The most recent national NHS statistics show £57.7m would be required to clear the repair backlog that has built up at the ageing Sharoe Green Lane site.

While that bill would be eye-watering enough, it is dwarfed by the £157m local NHS bosses have previously claimed would have to be invested to bring the facilities up to scratch.

The higher figure formed part of the so-called “case for change” made to the government in 2021, setting out the need for at least one new hospital to cover Central and Northern Lancashire.

The following year it was a key element of a bold – and ultimately successful – bid from the NHS in Lancashire and South Cumbria for the cash needed to build two brand new hospitals to replace both the Royal Preston and Royal Lancaster Infirmary.

The Local Democracy Reporting Service (LDRS) reveals the huge disparity between the two maintenance tallies amidst the government’s ongoing review of the nationwide new hospitals programme, which will determine whether the new-build facilities in Lancashire ever come to fruition.

The £57m figure is a provisional one emanating from the NHS Estates Return Information Collection (ERIC) – published by the Press Association – which is a measure of how much funding would be needed to restore a hospital trust’s buildings to “a good state”.   It estimates the cost only of maintenance work that should already have taken place, rather than any that is planned for the future.

However, that distinction is unlikely to account for the chasm between the two calculations, because the total contained within the case for change document also refers to a “backlog” – indicating that it, too, is referring to work that is some way overdue.

The LDRS understands that the estimated £157m repair bill was based on an externally-commissioned survey, undertaken on behalf of the NHS in Lancashire and South Cumbria, which amounted to a more comprehensive assessment of the Royal Preston’s estate than that generated by the data which is fed into ERIC.

The case for change interrogated six elements of the Fulwood site – its physical condition, suitability, overall quality, ability to comply with statutory rules, environmental management and disabled access.

The report’s damning conclusion – drawn collectively about the Royal Preston, Royal Lancaster and Furness General hospitals – was that the estate “is falling down”.

It added: “We must tell the truth about that. We cannot deliver 20th century, let alone 21st century, care in these conditions.

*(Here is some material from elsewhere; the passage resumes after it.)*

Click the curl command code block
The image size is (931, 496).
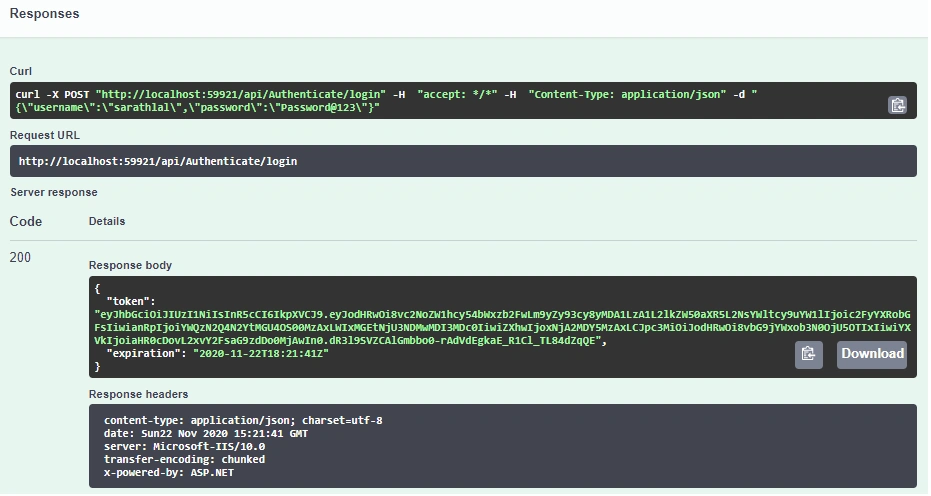point(463,101)
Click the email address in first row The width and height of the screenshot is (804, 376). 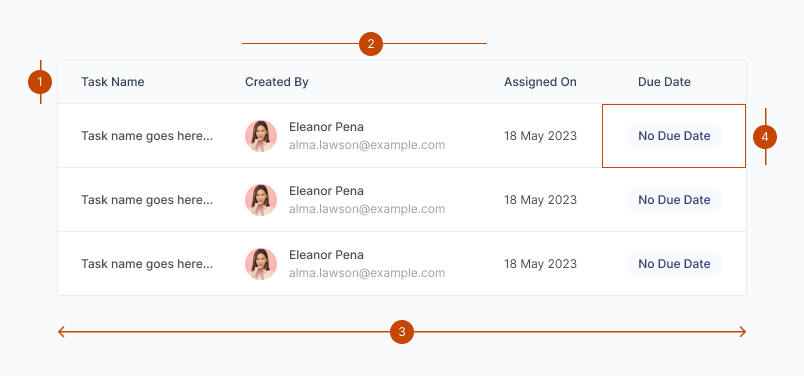tap(367, 145)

“We have now reached a critical situation with the condition of some of the estate.  The depth and extent of problems…are unparalleled. [The three hospitals] make up some of the worst hospital estate in the North West, if not the country.”

Even if the new Labour government’s review of the previous Tory administration’s new hospitals programme gives the green light to a new Royal Preston, former Conservative ministers had already pushed back the planned opening date for the new facility back to the mid-2030s from a previous target of 2030.

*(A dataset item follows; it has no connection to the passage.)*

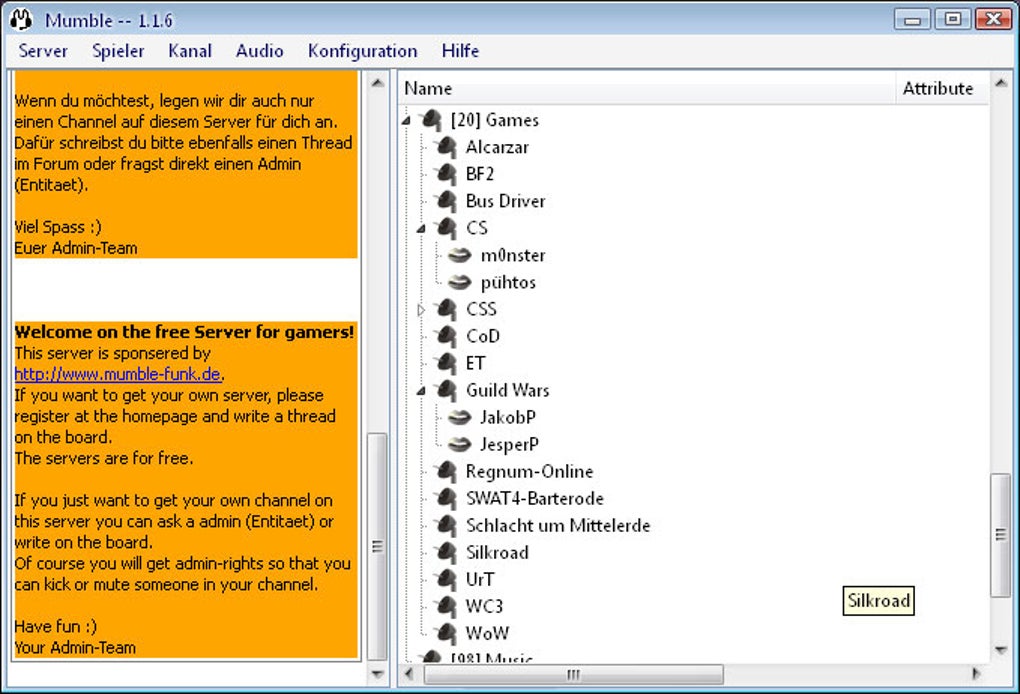Click the horizontal scrollbar thumb under the channel list
Screen dimensions: 1020x694
(x=573, y=674)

Last year, in the wake of that announcement, the then chief executive of Lancashire Teaching Hospitals NHS Foundation Trust (LTH), which runs the Royal Preston, told a board meeting that the current hospital would continue to receive investment “in an appropriate way”.

However, Kevin McGee also warned of the eventual need to address the question of “just how much…we invest” in the estate, which was largely built between the mid-1970s and early 1980s.

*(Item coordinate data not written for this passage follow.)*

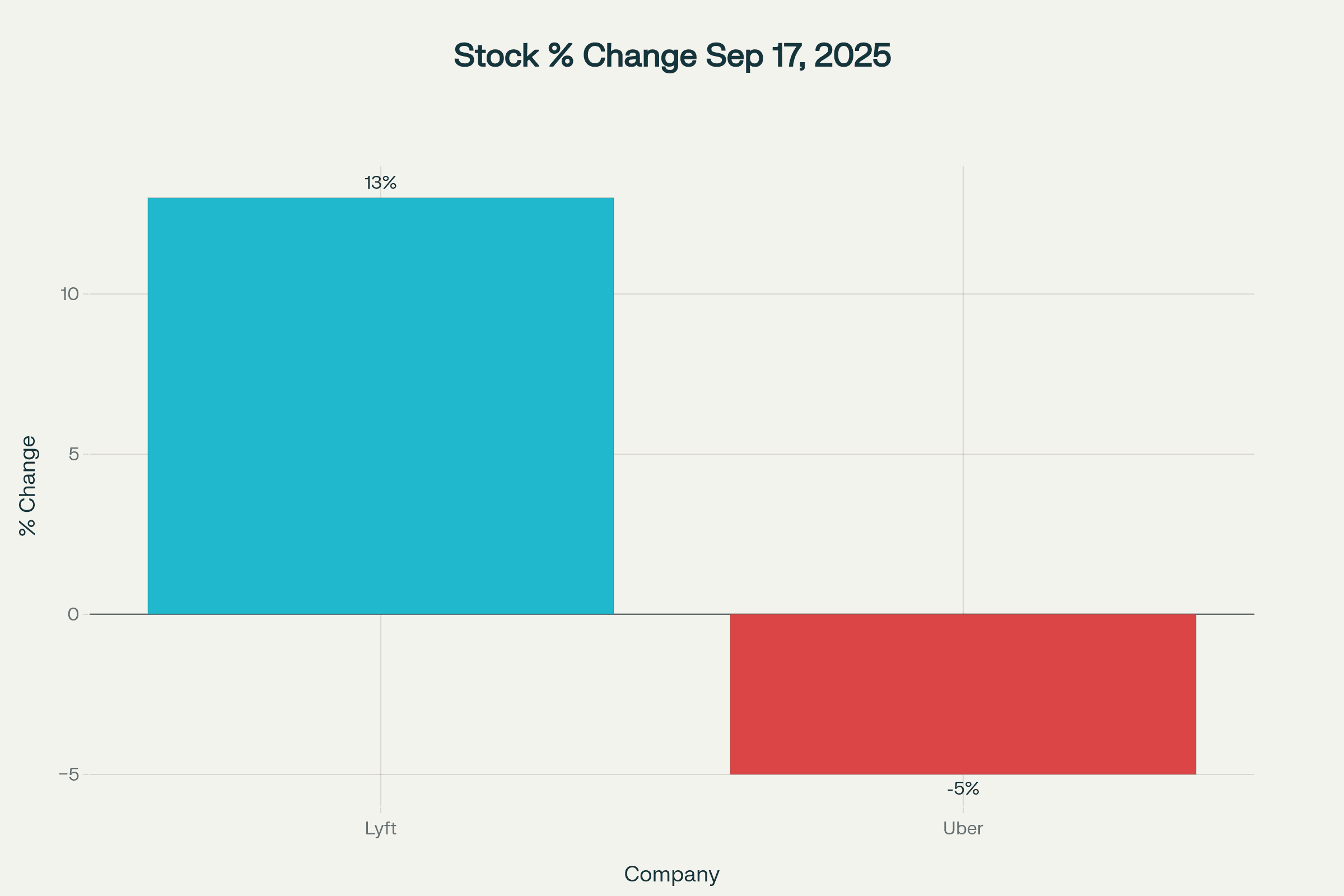
Task: Click the vertical gridline above the Uber bar
Action: (963, 400)
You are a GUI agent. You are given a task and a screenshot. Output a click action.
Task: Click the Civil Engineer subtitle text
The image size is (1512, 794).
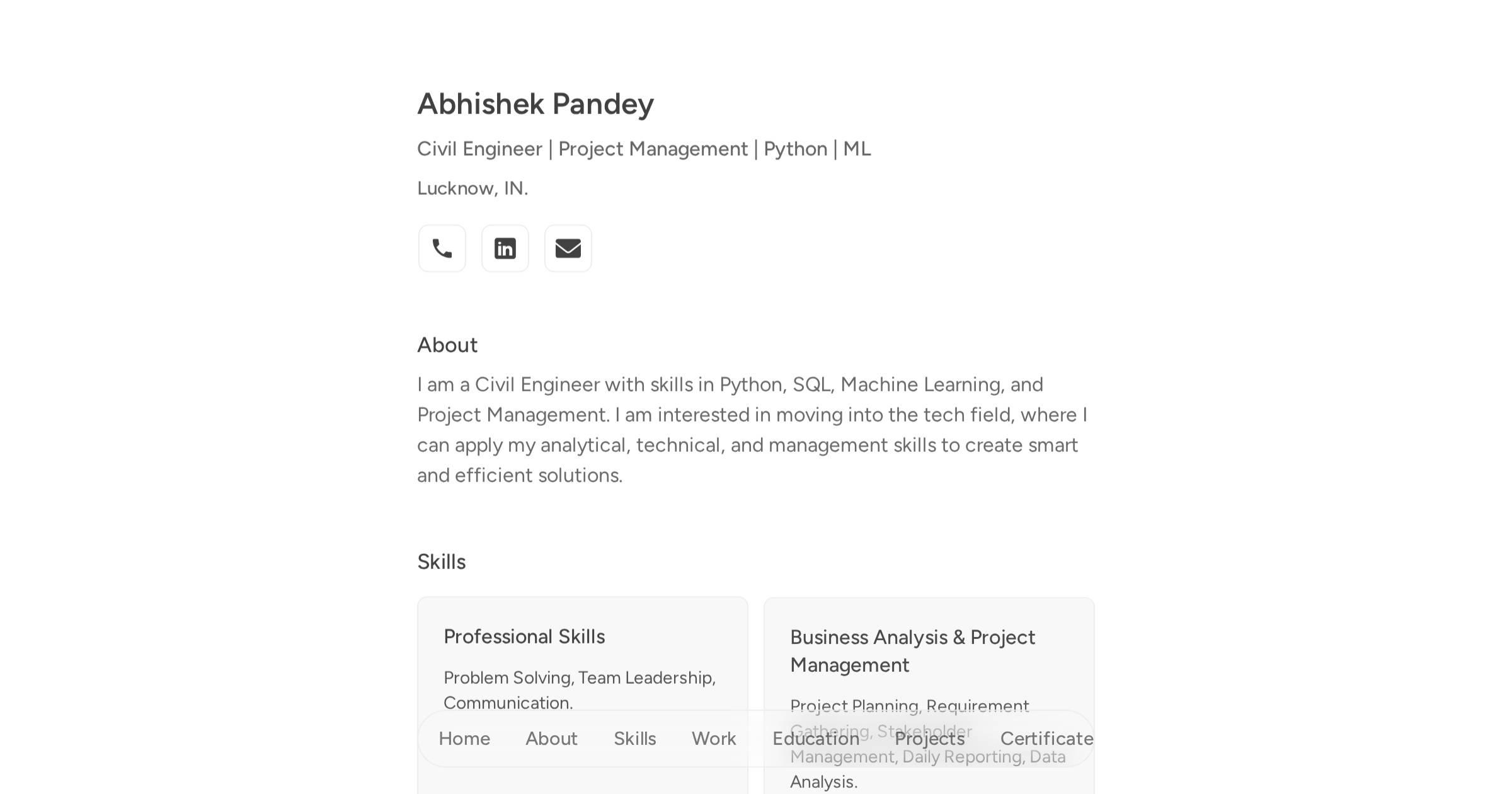[x=644, y=149]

The LDRS approached LTH and the NHS Lancashire and South Cumbria Integrated Care Board for comment regarding the difference between the maintenance backlog estimates held by the NHS nationally and those reported in the case for change.

The ERIC system indicates LTH as a whole requires £69.5 million to undertake all of its overdue repairs, once the trust’s other facilities – which include Chorley and South Ribble Hospital – are also factored in.   Of that total, around £4.6 million is needed to address “high risk” repairs.

The cost of running LTH stood at £71.1 million last year.